What needs to be done: Filter the entries below, keeping only lines with the word "width".

Records from a data collection:
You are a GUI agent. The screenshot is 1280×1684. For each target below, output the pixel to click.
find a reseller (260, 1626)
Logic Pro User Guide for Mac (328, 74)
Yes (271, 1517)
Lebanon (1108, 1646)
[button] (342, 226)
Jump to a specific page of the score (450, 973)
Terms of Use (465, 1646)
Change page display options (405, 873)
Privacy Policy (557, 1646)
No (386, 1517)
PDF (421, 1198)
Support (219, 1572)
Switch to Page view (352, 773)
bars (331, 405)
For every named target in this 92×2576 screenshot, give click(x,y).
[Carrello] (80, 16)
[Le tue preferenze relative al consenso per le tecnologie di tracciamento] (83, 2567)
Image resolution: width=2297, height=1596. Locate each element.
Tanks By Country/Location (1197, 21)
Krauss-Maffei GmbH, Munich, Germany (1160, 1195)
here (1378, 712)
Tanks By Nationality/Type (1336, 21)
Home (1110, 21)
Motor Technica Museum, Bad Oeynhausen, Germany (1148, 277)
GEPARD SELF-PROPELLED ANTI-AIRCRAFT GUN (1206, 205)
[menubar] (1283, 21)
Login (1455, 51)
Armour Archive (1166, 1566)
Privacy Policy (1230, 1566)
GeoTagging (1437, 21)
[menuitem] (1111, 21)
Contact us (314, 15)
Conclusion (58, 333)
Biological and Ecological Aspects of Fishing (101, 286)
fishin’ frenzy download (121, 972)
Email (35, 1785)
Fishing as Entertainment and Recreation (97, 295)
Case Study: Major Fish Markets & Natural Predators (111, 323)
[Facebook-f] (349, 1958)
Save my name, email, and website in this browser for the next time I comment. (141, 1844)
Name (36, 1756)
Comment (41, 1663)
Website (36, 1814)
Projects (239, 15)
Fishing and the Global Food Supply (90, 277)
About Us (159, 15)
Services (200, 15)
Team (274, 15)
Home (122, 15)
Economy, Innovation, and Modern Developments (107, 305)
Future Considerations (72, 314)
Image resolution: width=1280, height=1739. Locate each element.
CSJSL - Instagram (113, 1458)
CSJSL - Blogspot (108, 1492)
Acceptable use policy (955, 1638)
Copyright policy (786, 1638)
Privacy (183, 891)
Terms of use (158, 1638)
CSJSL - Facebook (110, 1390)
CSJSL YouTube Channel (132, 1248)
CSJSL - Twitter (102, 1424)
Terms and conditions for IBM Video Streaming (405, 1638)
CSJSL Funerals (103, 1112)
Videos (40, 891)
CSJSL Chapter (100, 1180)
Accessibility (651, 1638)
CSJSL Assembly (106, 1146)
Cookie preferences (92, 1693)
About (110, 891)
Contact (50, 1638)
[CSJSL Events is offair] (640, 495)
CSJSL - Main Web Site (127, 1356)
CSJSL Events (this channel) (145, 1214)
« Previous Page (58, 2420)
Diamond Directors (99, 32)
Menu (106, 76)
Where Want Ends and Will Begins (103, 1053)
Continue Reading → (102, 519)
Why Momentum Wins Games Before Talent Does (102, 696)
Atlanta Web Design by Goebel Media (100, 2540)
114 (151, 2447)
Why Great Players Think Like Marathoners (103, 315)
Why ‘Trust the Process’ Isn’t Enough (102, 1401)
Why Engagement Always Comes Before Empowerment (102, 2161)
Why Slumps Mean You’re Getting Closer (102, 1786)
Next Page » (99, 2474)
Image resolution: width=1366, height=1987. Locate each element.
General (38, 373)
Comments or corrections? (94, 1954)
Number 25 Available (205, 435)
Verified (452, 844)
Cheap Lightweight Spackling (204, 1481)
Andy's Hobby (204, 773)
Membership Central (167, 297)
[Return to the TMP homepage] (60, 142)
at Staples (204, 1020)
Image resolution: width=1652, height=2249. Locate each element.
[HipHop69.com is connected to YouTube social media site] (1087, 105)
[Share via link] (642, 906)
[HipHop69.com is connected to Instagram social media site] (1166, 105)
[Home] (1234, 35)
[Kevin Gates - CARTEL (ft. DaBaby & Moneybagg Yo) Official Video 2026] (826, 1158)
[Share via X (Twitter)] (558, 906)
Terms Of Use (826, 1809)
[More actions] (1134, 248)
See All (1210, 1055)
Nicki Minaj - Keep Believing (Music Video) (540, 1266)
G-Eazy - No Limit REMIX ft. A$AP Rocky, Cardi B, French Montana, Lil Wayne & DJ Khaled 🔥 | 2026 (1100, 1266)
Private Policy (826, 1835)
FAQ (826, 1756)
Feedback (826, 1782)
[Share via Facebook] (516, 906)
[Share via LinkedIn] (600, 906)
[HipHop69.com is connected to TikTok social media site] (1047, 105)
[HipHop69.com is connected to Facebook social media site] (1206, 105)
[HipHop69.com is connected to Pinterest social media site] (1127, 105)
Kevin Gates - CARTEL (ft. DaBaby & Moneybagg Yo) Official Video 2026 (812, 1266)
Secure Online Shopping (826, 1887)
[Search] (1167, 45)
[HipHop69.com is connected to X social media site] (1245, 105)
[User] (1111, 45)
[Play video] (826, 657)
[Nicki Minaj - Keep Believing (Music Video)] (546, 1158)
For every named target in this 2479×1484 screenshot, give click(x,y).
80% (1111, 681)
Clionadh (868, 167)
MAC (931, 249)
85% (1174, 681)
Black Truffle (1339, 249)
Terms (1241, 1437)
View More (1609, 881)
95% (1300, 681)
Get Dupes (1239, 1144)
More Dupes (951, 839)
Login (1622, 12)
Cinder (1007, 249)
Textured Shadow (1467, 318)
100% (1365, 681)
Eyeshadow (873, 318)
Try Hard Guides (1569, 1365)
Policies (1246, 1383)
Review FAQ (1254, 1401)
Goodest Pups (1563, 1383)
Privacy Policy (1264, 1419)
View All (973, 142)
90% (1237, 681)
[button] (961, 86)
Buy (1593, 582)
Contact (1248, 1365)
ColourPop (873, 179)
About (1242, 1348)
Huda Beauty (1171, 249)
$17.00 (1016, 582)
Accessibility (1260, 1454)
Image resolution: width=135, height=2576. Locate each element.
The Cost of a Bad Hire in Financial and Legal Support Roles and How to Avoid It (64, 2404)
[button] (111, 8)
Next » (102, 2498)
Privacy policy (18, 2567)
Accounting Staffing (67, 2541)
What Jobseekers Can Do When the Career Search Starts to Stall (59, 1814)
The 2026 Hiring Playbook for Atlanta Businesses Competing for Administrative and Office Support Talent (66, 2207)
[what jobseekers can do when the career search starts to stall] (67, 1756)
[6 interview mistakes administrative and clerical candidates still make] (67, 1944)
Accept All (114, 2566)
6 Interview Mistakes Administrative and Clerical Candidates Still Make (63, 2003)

Written solution:
Image resolution: width=2297, height=1596. Locate each element.
Image resolution: width=1280, height=1739. Locate each element.
Image resolution: width=1366, height=1987. Locate each element.
Image resolution: width=1652, height=2249. Locate each element.
Image resolution: width=135, height=2576. Locate each element.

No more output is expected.